In some cases, a media plan will be focused on large business initiatives such as a Go-To Market campaign but at times, a media plan can be focused on smaller or narrower parts of the business such a media plan for your new podcast.

For a media plan to be successful, it needs to address

  • Who your target audience is
  • What channels are going to be used
  • How much impressions, clicks, visits you want to generate
  • What business outcomes and KPIs you want to achieve
  • How are you going to generate your creative assets
  • Media Buying Budget
  • Timeline
  • How it aligns with your entire marketing strategy

Benefits of Media Planning

There are several advantages in having a strong media plan. Media planning helps you identify

  • Areas you might need help with
  • Skills you are strong in
  • What human resources you’ll need
  • How much marketing investment you need

In a nutshell, media planning increases the chances of success of your marketing campaigns and marketing strategy in general. In addition, it helps with the following:

  • Understand your target audience on a deeper level
  • Assessing and analysing the various media channels you’ll focus on
  • Determining the timing and frequency of the content you’ll share with the world
  • Be more organised and effective on a monthly basis
  • Measure and track the success of your strategies

Media Buying

Whilst media planning focuses on the plan that will achieve the goals of your marketing strategy, media buying is focused on where and how much you’ll invest. Media buying is about calculating, forecasting and measuring the advertising cost and making optimisations and changes along the way.

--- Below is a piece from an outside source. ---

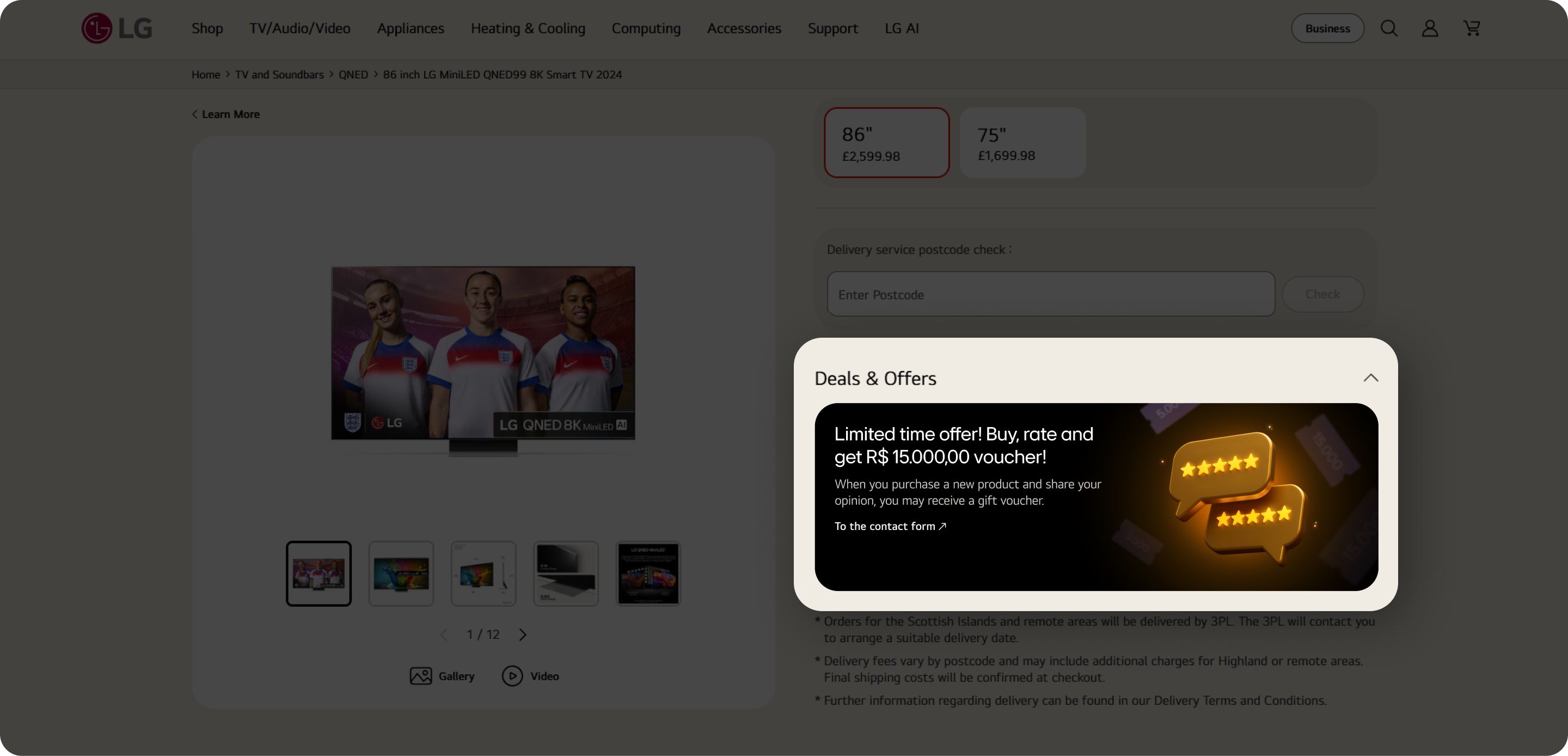Click the LG logo in header
The height and width of the screenshot is (756, 1568).
(117, 28)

Media buying is referred to as paid media. That could be a Google Ad campaign, Facebook Ad campaign, Native Ads, Influencer Marketing sponsorships or even radio advertising. All your combined advertising cost goes under the umbrella of media buying.

Free media like organic social media posts for example, is not part of media buying. For a business to be successful and scale fast, you’ll need both, free media and paid media.

And for media buying and paid advertising to be effective, media planning is quite crucial. That’s another reason media planning is quite important because it allows you to understand how much you need to spend on advertising to achieve your business goals given the results you can and are getting from free media.

The Media Planning Process

There are 6 main steps for any media planning process to be effective which I’ll go through with you.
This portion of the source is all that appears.